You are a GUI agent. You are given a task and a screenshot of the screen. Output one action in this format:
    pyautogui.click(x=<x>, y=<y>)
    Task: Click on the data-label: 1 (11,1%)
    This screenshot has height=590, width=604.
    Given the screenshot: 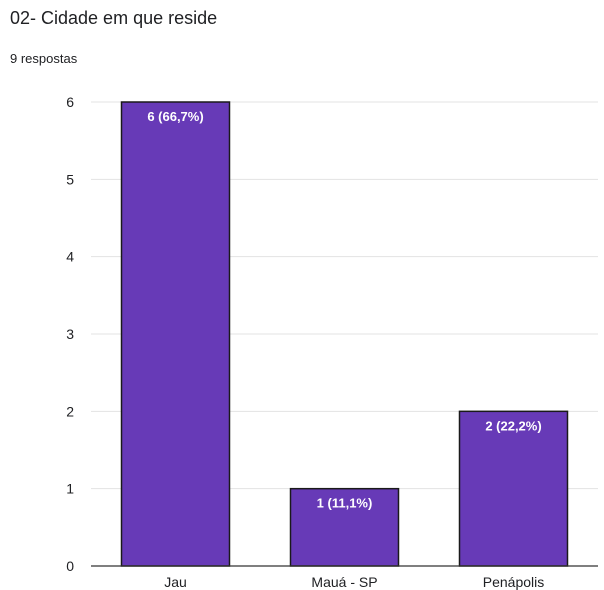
========================
§ **WHAT IS NEEDED**: Copy out every record above word for word, leaving out the pictures.

§ **EXERCISE ANSWER**:
You are a GUI agent. You are given a task and a screenshot of the screen. Output one action in this format:
    pyautogui.click(x=<x>, y=<y>)
    Task: Click on the data-label: 1 (11,1%)
    This screenshot has height=590, width=604.
    Given the screenshot: 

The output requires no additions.